■ Source extract
* * * * * * * * *

Re: [PATCH v5] epoll: use refcount to reduce ep_mutex contention

From: Christian Brauner <brauner@kernel.org>
To: Paolo Abeni <pabeni@redhat.com>
Cc: netdev@vger.kernel.org, Soheil Hassas Yeganeh <soheil@google.com>,
	Al Viro <viro@zeniv.linux.org.uk>,
	Carlos Maiolino <cmaiolino@redhat.com>,
	Eric Biggers <ebiggers@kernel.org>,
	Jacob Keller <jacob.e.keller@intel.com>,
	Andrew Morton <akpm@linux-foundation.org>,
	Jens Axboe <axboe@kernel.dk>,
	linux-fsdevel@vger.kernel.org
Subject: Re: [PATCH v5] epoll: use refcount to reduce ep_mutex contention
Date: Thu, 9 Mar 2023 12:18:03 +0100	[thread overview]
Message-ID: <20230309111803.2z242amw4f5nwfwu@wittgenstein> (raw)

* * * * * * * * *

■ Source data
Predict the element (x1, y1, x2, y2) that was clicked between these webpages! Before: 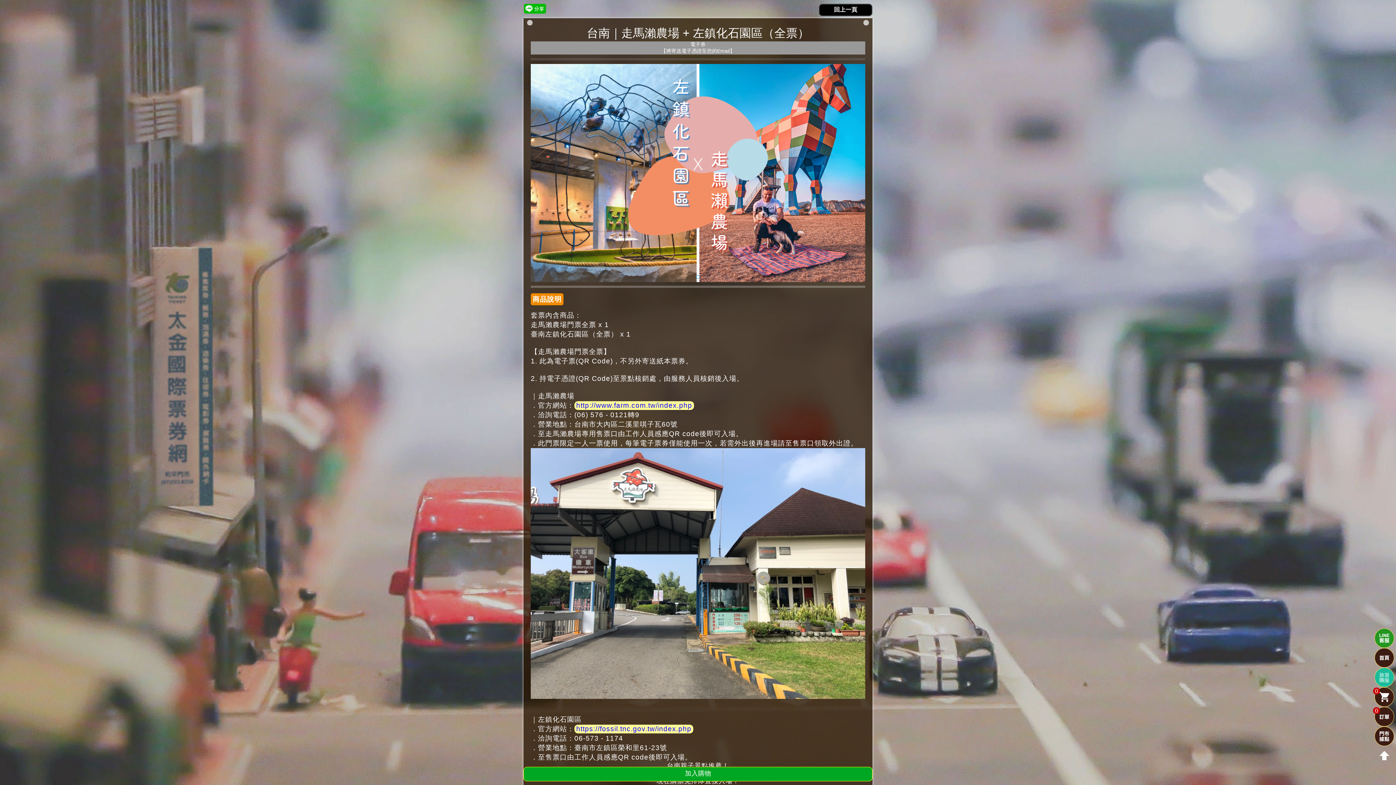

* * * * * * * * *

■ Stated problem 1
Answer these about the epoll patch reply header:
(a) Who sent the message?
(b) On what date was it sent?
(c) Besides netdev@vger.kernel.org, which mailing list is copied?
■ Stated problem 2
Transcribe the part of the epoll patch reply header starting with "From: Christian Brauner" and going on through "Message-ID: <20230309111803.2z242amw4f5nwfwu@wittgenstein> (raw)".

■ Problem solution 1
(a) Christian Brauner <brauner@kernel.org>
(b) Thursday, 9 March 2023
(c) linux-fsdevel@vger.kernel.org

■ Problem solution 2
From: Christian Brauner <brauner@kernel.org>
To: Paolo Abeni <pabeni@redhat.com>
Cc: netdev@vger.kernel.org, Soheil Hassas Yeganeh <soheil@google.com>,
	Al Viro <viro@zeniv.linux.org.uk>,
	Carlos Maiolino <cmaiolino@redhat.com>,
	Eric Biggers <ebiggers@kernel.org>,
	Jacob Keller <jacob.e.keller@intel.com>,
	Andrew Morton <akpm@linux-foundation.org>,
	Jens Axboe <axboe@kernel.dk>,
	linux-fsdevel@vger.kernel.org
Subject: Re: [PATCH v5] epoll: use refcount to reduce ep_mutex contention
Date: Thu, 9 Mar 2023 12:18:03 +0100	[thread overview]
Message-ID: <20230309111803.2z242amw4f5nwfwu@wittgenstein> (raw)